#### Task description
Convert every line of the records below into a JSON list of strings, one string per line, leaving out blank lines.

***** Dataset records

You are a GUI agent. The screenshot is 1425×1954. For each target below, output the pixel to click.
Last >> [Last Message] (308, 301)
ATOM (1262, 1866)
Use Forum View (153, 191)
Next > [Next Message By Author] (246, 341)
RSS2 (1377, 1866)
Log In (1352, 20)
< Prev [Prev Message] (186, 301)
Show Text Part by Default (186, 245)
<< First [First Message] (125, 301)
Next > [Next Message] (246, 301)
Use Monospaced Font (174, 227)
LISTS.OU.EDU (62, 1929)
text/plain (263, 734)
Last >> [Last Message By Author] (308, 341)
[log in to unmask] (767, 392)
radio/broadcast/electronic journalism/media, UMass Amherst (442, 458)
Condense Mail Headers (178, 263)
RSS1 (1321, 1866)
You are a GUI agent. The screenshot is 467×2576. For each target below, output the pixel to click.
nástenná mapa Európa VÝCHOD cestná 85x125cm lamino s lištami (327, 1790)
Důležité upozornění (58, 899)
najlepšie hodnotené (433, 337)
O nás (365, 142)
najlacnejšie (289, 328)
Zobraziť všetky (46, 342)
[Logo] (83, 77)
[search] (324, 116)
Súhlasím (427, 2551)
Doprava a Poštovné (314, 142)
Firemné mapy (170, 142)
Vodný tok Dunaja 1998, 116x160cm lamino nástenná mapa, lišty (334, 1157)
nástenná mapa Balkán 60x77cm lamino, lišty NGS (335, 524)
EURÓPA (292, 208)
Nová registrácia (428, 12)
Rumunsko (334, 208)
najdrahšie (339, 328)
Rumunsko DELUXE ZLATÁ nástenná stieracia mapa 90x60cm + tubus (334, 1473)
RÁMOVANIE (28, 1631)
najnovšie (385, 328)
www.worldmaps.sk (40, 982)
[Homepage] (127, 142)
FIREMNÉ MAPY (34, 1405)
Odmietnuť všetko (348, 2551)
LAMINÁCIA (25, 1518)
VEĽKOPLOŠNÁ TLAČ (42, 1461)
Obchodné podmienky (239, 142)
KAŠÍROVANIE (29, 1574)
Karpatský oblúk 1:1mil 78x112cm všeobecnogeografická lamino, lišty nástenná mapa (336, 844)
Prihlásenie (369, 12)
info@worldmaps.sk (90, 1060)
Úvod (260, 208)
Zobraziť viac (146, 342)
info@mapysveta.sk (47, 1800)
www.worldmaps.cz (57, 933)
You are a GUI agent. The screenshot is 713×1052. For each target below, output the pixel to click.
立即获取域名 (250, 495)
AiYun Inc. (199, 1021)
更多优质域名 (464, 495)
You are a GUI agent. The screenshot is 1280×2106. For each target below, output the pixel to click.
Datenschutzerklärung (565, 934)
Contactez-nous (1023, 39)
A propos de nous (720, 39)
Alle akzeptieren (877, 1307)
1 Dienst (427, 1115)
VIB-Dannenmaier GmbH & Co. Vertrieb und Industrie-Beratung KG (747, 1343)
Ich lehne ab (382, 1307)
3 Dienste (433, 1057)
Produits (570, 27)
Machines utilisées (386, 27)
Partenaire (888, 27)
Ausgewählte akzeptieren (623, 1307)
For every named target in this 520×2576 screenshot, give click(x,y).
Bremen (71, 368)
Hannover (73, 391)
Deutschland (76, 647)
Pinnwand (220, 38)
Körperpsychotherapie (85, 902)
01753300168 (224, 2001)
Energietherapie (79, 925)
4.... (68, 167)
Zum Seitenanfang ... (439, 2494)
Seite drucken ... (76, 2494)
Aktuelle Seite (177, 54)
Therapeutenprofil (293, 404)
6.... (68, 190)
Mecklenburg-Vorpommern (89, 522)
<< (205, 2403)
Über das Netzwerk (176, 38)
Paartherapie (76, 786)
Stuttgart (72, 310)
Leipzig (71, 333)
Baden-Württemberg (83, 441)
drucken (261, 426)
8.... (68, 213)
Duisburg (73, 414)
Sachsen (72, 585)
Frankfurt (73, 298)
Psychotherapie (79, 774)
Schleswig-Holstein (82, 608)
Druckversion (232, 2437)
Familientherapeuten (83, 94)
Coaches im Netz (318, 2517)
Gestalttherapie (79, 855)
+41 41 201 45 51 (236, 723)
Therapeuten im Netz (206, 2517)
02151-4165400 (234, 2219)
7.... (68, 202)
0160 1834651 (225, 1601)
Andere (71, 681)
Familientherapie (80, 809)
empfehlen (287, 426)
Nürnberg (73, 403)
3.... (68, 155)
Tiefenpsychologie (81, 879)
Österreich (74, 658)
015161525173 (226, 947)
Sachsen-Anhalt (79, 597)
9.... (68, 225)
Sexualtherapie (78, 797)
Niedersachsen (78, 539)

**********

#### Finished task
[
  "You are a GUI agent. The screenshot is 1425×1954. For each target below, output the pixel to click.",
  "Last >> [Last Message] (308, 301)",
  "ATOM (1262, 1866)",
  "Use Forum View (153, 191)",
  "Next > [Next Message By Author] (246, 341)",
  "RSS2 (1377, 1866)",
  "Log In (1352, 20)",
  "< Prev [Prev Message] (186, 301)",
  "Show Text Part by Default (186, 245)",
  "<< First [First Message] (125, 301)",
  "Next > [Next Message] (246, 301)",
  "Use Monospaced Font (174, 227)",
  "LISTS.OU.EDU (62, 1929)",
  "text/plain (263, 734)",
  "Last >> [Last Message By Author] (308, 341)",
  "[log in to unmask] (767, 392)",
  "radio/broadcast/electronic journalism/media, UMass Amherst (442, 458)",
  "Condense Mail Headers (178, 263)",
  "RSS1 (1321, 1866)",
  "You are a GUI agent. The screenshot is 467×2576. For each target below, output the pixel to click.",
  "nástenná mapa Európa VÝCHOD cestná 85x125cm lamino s lištami (327, 1790)",
  "Důležité upozornění (58, 899)",
  "najlepšie hodnotené (433, 337)",
  "O nás (365, 142)",
  "najlacnejšie (289, 328)",
  "Zobraziť všetky (46, 342)",
  "[Logo] (83, 77)",
  "[search] (324, 116)",
  "Súhlasím (427, 2551)",
  "Doprava a Poštovné (314, 142)",
  "Firemné mapy (170, 142)",
  "Vodný tok Dunaja 1998, 116x160cm lamino nástenná mapa, lišty (334, 1157)",
  "nástenná mapa Balkán 60x77cm lamino, lišty NGS (335, 524)",
  "EURÓPA (292, 208)",
  "Nová registrácia (428, 12)",
  "Rumunsko (334, 208)",
  "najdrahšie (339, 328)",
  "Rumunsko DELUXE ZLATÁ nástenná stieracia mapa 90x60cm + tubus (334, 1473)",
  "RÁMOVANIE (28, 1631)",
  "najnovšie (385, 328)",
  "www.worldmaps.sk (40, 982)",
  "[Homepage] (127, 142)",
  "FIREMNÉ MAPY (34, 1405)",
  "Odmietnuť všetko (348, 2551)",
  "LAMINÁCIA (25, 1518)",
  "VEĽKOPLOŠNÁ TLAČ (42, 1461)",
  "Obchodné podmienky (239, 142)",
  "KAŠÍROVANIE (29, 1574)",
  "Karpatský oblúk 1:1mil 78x112cm všeobecnogeografická lamino, lišty nástenná mapa (336, 844)",
  "Prihlásenie (369, 12)",
  "info@worldmaps.sk (90, 1060)",
  "Úvod (260, 208)",
  "Zobraziť viac (146, 342)",
  "info@mapysveta.sk (47, 1800)",
  "www.worldmaps.cz (57, 933)",
  "You are a GUI agent. The screenshot is 713×1052. For each target below, output the pixel to click.",
  "立即获取域名 (250, 495)",
  "AiYun Inc. (199, 1021)",
  "更多优质域名 (464, 495)",
  "You are a GUI agent. The screenshot is 1280×2106. For each target below, output the pixel to click.",
  "Datenschutzerklärung (565, 934)",
  "Contactez-nous (1023, 39)",
  "A propos de nous (720, 39)",
  "Alle akzeptieren (877, 1307)",
  "1 Dienst (427, 1115)",
  "VIB-Dannenmaier GmbH & Co. Vertrieb und Industrie-Beratung KG (747, 1343)",
  "Ich lehne ab (382, 1307)",
  "3 Dienste (433, 1057)",
  "Produits (570, 27)",
  "Machines utilisées (386, 27)",
  "Partenaire (888, 27)",
  "Ausgewählte akzeptieren (623, 1307)",
  "For every named target in this 520×2576 screenshot, give click(x,y).",
  "Bremen (71, 368)",
  "Hannover (73, 391)",
  "Deutschland (76, 647)",
  "Pinnwand (220, 38)",
  "Körperpsychotherapie (85, 902)",
  "01753300168 (224, 2001)",
  "Energietherapie (79, 925)",
  "4.... (68, 167)",
  "Zum Seitenanfang ... (439, 2494)",
  "Seite drucken ... (76, 2494)",
  "Aktuelle Seite (177, 54)",
  "Therapeutenprofil (293, 404)",
  "6.... (68, 190)",
  "Mecklenburg-Vorpommern (89, 522)",
  "<< (205, 2403)",
  "Über das Netzwerk (176, 38)",
  "Paartherapie (76, 786)",
  "Stuttgart (72, 310)",
  "Leipzig (71, 333)",
  "Baden-Württemberg (83, 441)",
  "drucken (261, 426)",
  "8.... (68, 213)",
  "Duisburg (73, 414)",
  "Sachsen (72, 585)",
  "Frankfurt (73, 298)",
  "Psychotherapie (79, 774)",
  "Schleswig-Holstein (82, 608)",
  "Druckversion (232, 2437)",
  "Familientherapeuten (83, 94)",
  "Coaches im Netz (318, 2517)",
  "Gestalttherapie (79, 855)",
  "+41 41 201 45 51 (236, 723)",
  "Therapeuten im Netz (206, 2517)",
  "02151-4165400 (234, 2219)",
  "7.... (68, 202)",
  "0160 1834651 (225, 1601)",
  "Andere (71, 681)",
  "Familientherapie (80, 809)",
  "empfehlen (287, 426)",
  "Nürnberg (73, 403)",
  "3.... (68, 155)",
  "Tiefenpsychologie (81, 879)",
  "Österreich (74, 658)",
  "015161525173 (226, 947)",
  "Sachsen-Anhalt (79, 597)",
  "9.... (68, 225)",
  "Sexualtherapie (78, 797)",
  "Niedersachsen (78, 539)"
]